**Exercise instructions**
1. What length of workshop do the organizers propose in the Humanoids15 workshop description?
2. Write out everything in the Humanoids15 workshop description from "This workshop will" down to "interactive as possible.".

**Page extract**
* * * *

Humanoids15 WS on Proprioceptive and Exteroceptive Data Fusion for State Estimation and Whole-Body Control of Humanoid Robots
Organizers:
Federico L. Moro, Consiglio Nazionale delle Ricerche (CNR), Italy
Dimitrios Kanoulas, Istituto Italiano di Tecnologia (IIT), Italy
Jaeheung Park, Seoul National University (SNU), South Korea
Luis Sentis, University of Texas at Austin, USA
Abstract:
Humanoid robots need to reliably locomote and manipulate continuously in very uncertain environments. For completing challenging tasks, sensor data need to be used for estimating the robot’s own state with respect to the environment. Simultaneous localization and mapping (SLAM) has been studied a lot over the last few years but still there is not a commonly accepted solution to the problem, especially since different tasks may require different estimation accuracy. From one side, exteroception, like the visual perception, has been used to build either sparse or dense maps of the environment, localizing continuously the robot in it, but with potentially big errors and drifts over time. From the other side, proprioception, like the robot kinematics, could provide a more accurate state estimation of the joints but under some assumptions, for instance that the robot maintains either non-slipping or static contacts with the environment. Sensor data fusion is required for a more accurate and continuous state estimation, in order to allow a reliable whole-body control. The problem becomes even more challenging when the sensors not only provide uncertain measurements but also provide them in an non-continuous base.
This workshop will provide a platform for researchers working on SLAM from the proprioception and/or exteroception point of view, to exchange ideas on sensor data fusion methods for a better state estimation. The aim is to foster collaboration among researchers that are working on SLAM and sensor fusion, either they work on the control, the planning, or the perception side of the problem, to advance the state of the art in robot locomotion and manipulation in challenging and uncertain environments. We propose a full day workshop consisting of a mixture of presentations on topics including SLAM, sensing, and data fusion with the goal of applying them to humanoids. Moreover we will allocate adequate time for questions and discussion to make the workshop as interactive as possible.
Keywords: data fusion; state estimation; whole-body control; integration of perception and control.

* * * *

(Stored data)

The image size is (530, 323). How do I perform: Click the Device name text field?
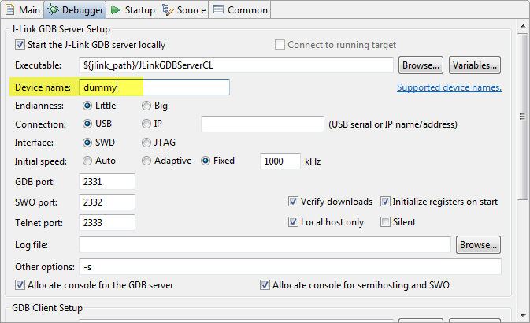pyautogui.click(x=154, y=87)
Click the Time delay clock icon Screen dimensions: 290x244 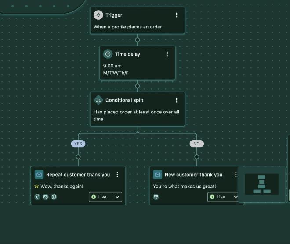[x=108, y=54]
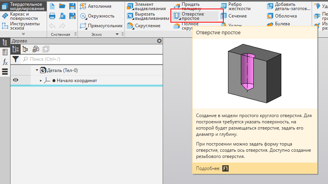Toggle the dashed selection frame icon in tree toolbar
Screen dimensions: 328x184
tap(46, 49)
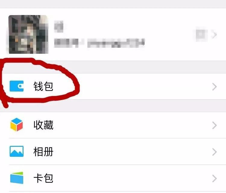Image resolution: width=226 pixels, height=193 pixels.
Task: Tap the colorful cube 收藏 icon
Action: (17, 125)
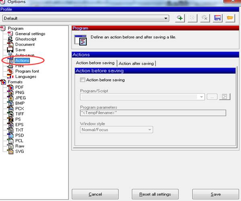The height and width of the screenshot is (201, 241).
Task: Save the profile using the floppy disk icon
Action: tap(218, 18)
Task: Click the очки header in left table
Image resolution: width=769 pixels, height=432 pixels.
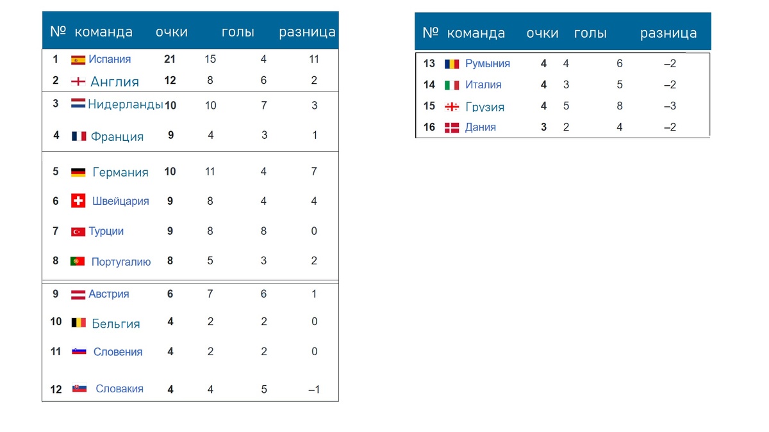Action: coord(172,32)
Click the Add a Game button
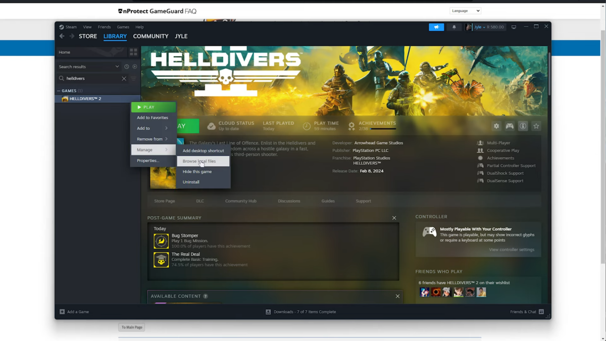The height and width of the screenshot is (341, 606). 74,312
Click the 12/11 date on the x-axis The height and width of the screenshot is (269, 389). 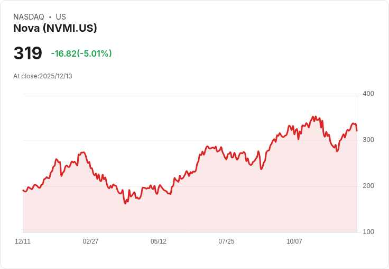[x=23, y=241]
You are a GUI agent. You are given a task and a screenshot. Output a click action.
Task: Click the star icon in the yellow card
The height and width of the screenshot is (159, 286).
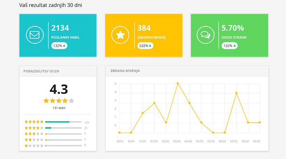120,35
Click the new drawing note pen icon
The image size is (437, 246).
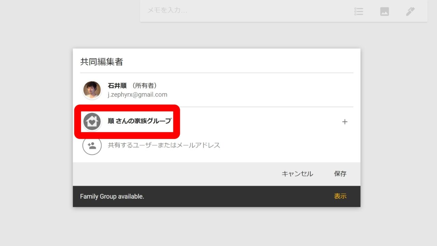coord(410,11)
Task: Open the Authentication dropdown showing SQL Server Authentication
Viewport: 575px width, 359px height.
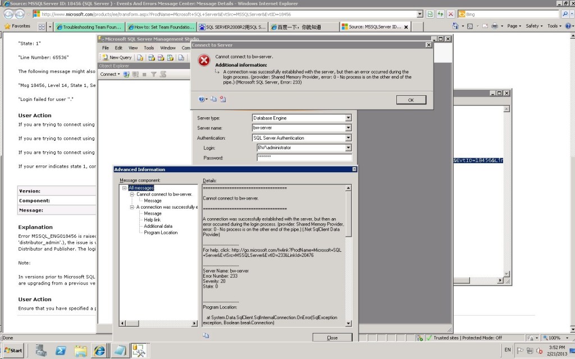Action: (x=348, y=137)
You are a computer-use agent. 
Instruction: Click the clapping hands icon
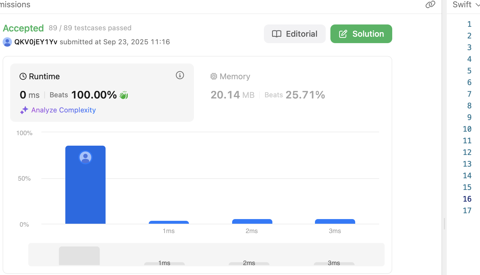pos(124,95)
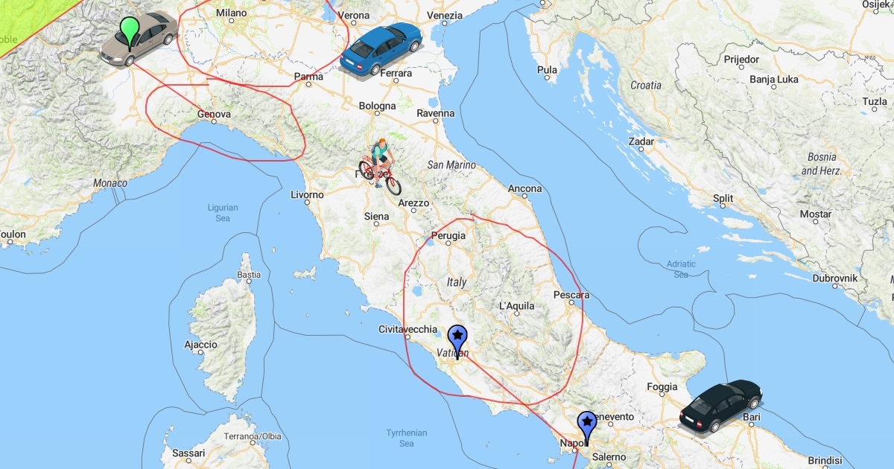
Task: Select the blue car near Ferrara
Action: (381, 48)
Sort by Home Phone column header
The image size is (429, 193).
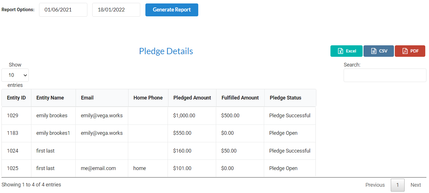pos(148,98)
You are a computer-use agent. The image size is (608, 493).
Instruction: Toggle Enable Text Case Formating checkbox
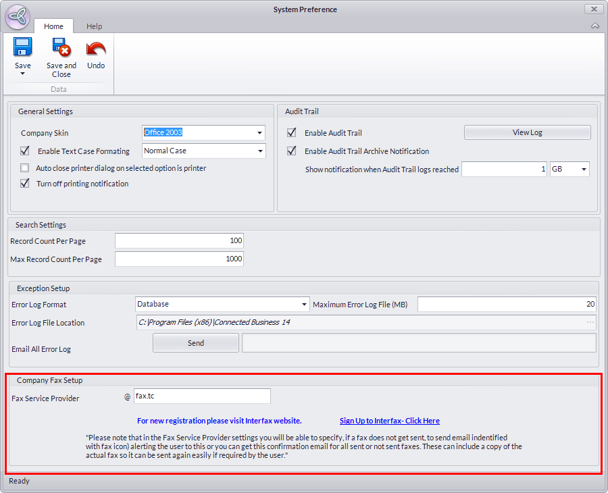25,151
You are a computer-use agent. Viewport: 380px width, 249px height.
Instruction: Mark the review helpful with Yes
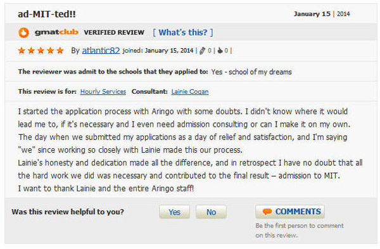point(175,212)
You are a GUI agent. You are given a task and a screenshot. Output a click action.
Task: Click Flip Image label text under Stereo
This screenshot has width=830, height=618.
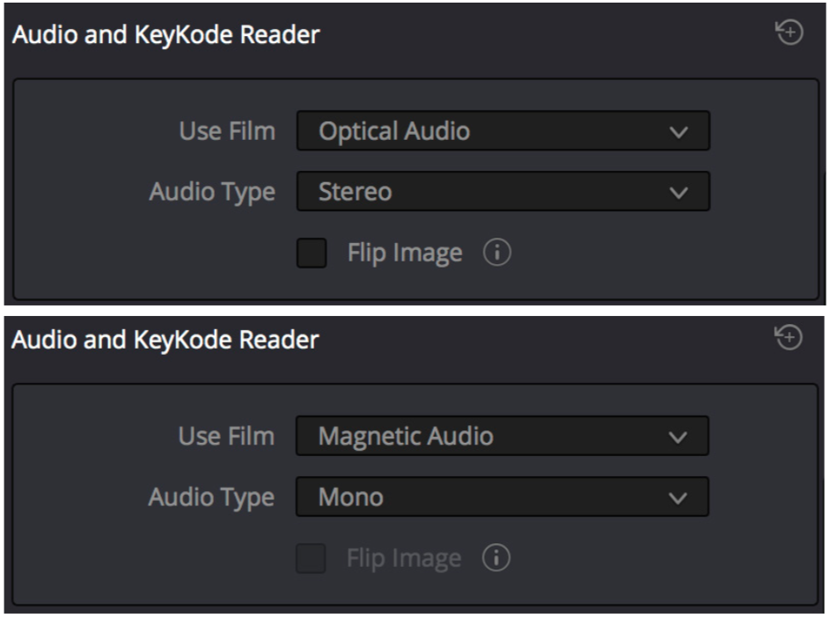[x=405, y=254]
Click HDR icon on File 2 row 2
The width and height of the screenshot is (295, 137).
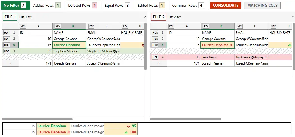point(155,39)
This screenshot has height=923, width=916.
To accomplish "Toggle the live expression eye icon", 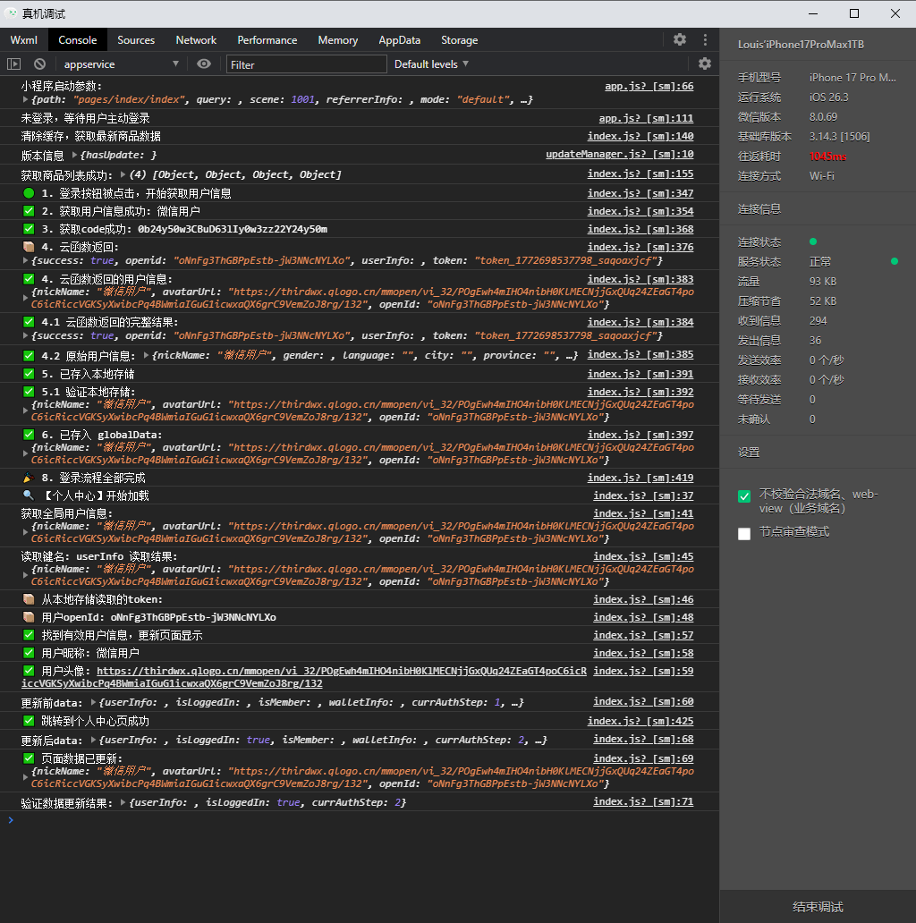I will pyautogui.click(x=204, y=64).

* * * *

**Responses for each task**
1. A full-day workshop.

2.
This workshop will provide a platform for researchers working on SLAM from the proprioception and/or exteroception point of view, to exchange ideas on sensor data fusion methods for a better state estimation. The aim is to foster collaboration among researchers that are working on SLAM and sensor fusion, either they work on the control, the planning, or the perception side of the problem, to advance the state of the art in robot locomotion and manipulation in challenging and uncertain environments. We propose a full day workshop consisting of a mixture of presentations on topics including SLAM, sensing, and data fusion with the goal of applying them to humanoids. Moreover we will allocate adequate time for questions and discussion to make the workshop as interactive as possible.